Fluid and metal temperatures influence the corrosion rate. The highest tube metal temperature predominantly occurs at the fire side front face of the radiant tube where the heat flux is greatest. The corrosion rate profile often follows the heat flux profile. Differences in the corrosion rate along the length or around a cross section of a tube are often the result of temperature differences between locations. An example of temperature influence is the increase in corrosion rate with a rise in temperature to 750°F (399°C) for processes with sulfur compounds. Above 750°F (399°C) the corrosion rate decreases due to stable sulfide scale that inhibits further corrosion. Figure 10 is a convection tube that failed from internal corrosion attributed to high-temperature sulfidic attack.
High-velocity fluids, fluids containing particulate, or tubes with two-phase flow can increase the corrosion rate by stripping away protective scale and exposing fresh metal to continue the corrosion process. Corrosion from organic acids and sulfur compounds are significantly influenced by fluid velocity. Particular attention should be given to high turbulent regions.
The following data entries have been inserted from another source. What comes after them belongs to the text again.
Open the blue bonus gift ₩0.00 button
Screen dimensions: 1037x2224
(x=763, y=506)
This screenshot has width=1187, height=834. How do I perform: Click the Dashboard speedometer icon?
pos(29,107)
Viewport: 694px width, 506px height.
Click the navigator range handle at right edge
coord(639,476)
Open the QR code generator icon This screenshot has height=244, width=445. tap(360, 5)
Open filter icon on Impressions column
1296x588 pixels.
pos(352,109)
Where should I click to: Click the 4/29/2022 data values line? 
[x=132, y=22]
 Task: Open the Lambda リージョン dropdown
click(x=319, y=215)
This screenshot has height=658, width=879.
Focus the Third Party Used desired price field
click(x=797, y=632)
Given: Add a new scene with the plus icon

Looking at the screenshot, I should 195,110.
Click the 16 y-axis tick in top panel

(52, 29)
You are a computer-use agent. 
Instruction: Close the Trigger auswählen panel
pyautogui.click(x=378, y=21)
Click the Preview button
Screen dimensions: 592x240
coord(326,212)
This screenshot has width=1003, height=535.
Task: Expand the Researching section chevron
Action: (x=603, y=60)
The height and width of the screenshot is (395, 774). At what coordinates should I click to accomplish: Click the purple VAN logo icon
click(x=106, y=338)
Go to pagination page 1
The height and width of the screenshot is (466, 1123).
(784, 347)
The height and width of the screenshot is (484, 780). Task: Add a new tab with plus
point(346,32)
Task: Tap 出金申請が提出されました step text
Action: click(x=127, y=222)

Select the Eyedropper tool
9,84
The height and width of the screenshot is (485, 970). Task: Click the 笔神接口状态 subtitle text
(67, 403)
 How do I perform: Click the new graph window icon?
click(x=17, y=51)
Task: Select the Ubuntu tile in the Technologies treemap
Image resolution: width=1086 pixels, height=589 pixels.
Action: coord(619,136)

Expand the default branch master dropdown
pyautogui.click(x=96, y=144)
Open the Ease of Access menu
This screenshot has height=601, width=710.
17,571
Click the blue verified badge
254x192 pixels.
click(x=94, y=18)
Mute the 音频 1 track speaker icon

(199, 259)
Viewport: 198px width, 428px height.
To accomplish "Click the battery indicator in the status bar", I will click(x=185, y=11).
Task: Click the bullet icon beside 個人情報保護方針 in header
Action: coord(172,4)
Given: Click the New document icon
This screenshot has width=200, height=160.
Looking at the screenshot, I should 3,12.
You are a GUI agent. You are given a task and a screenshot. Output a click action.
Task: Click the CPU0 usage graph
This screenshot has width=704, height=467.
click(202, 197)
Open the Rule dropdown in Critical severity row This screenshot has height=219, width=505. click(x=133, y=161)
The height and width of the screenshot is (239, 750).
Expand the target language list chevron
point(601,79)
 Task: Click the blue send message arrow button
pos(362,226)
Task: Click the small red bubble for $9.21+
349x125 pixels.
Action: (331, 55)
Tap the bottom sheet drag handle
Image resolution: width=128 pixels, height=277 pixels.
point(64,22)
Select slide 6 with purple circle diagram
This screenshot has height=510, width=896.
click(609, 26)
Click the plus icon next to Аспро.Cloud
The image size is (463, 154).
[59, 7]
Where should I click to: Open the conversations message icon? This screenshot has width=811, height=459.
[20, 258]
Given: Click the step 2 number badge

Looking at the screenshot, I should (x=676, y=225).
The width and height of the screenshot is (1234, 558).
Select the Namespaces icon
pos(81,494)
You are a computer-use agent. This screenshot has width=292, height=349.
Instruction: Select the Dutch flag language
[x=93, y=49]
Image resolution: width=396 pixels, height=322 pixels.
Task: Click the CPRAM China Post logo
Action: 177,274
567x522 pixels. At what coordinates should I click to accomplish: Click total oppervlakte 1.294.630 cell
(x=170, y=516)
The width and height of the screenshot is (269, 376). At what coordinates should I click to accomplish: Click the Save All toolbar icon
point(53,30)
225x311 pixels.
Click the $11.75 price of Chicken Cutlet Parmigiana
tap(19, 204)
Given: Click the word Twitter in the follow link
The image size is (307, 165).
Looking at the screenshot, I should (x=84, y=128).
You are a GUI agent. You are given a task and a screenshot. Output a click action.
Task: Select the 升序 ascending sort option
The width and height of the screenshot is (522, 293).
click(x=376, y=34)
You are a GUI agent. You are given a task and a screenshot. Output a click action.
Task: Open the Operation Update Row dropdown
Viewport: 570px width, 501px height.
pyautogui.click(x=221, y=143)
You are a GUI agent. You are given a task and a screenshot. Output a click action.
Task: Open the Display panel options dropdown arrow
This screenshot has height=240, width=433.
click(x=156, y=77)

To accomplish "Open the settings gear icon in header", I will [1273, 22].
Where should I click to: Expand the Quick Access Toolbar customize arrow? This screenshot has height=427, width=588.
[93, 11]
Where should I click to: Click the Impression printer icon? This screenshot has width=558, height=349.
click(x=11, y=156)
Tube failures resulting from corrosion are generally due to local stress rupture in which the wall thickness becomes too thin and is overstressed at the metal operating temperature. These failures can appear as small leaks through pits or as “fish-mouth” ruptures if the thinning is general or if it is longitudinal grooving.
External Tube Corrosion:
External corrosion of the tube depends on the heater atmosphere and temperatures. Generally, the external surface of the tube will corrode from oxidation. The heater atmosphere contains excess oxygen necessary for combustion of the fuel at the burners. Oxidation rates for a metal increase with increased temperature. Refer to API Std 530 for additional information on oxidation. Oxidation may either be a localized condition or extend over the entire length of the tube inside the heater. Excessive oxidation and scaling is usually the result of operating the tubes above recommended levels. This could be the result of over-firing the heater or internal fouling of the tubes, which increase the tube wall temperature. Combustion deposits may have the appearance of oxide scale, but they can be distinguished by checking them with a magnet. Oxide scales are magnetic, whereas combustion deposits are not.
Other types of corrosion attack are possible. Heaters operating with insufficient oxygen or fuel-rich can cause corrosion from the resulting reducing environment. Depending on the type and quality of the fuel, corrosion could occur from sulfidation or carburization. Acid attack can result from the combustion of heater fuels depending upon the sulfur content of the fuel. When the gas or fuel oil has a high sulfur content, one of the combustion products formed and deposited on the outside surfaces of the tubes is a sulfate. This sulfate is harmless during operational periods, but when the deposit is allowed to cool it becomes highly hygroscopic and absorbs moisture from the air, hydrolyzing to produce sulfuric acid, which corrodes the underlying metal.
When the fuel has a high vanadium content, metal at temperatures above a critical point in the range from 1200°F (649°C) to 1400°F (760°C) is subject to very rapid attack from low-melting vanadium based compounds (vanadates) and sodium-vanadium compounds (sodium vanadates). The vanadates and sodium vanadates deposit on the hot metal surface, melt and act as a fluxing agent to remove the protective oxide scale on the tubes The cycle repeats itself as oxide and deposit builds back up on the tube.
Convection sections where flue gas dew point temperatures occur during operations suffer metal loss because of acid material from the products of combustion. Metal loss on the exterior of convection tubes may be difficult to evaluate because of inaccessibility.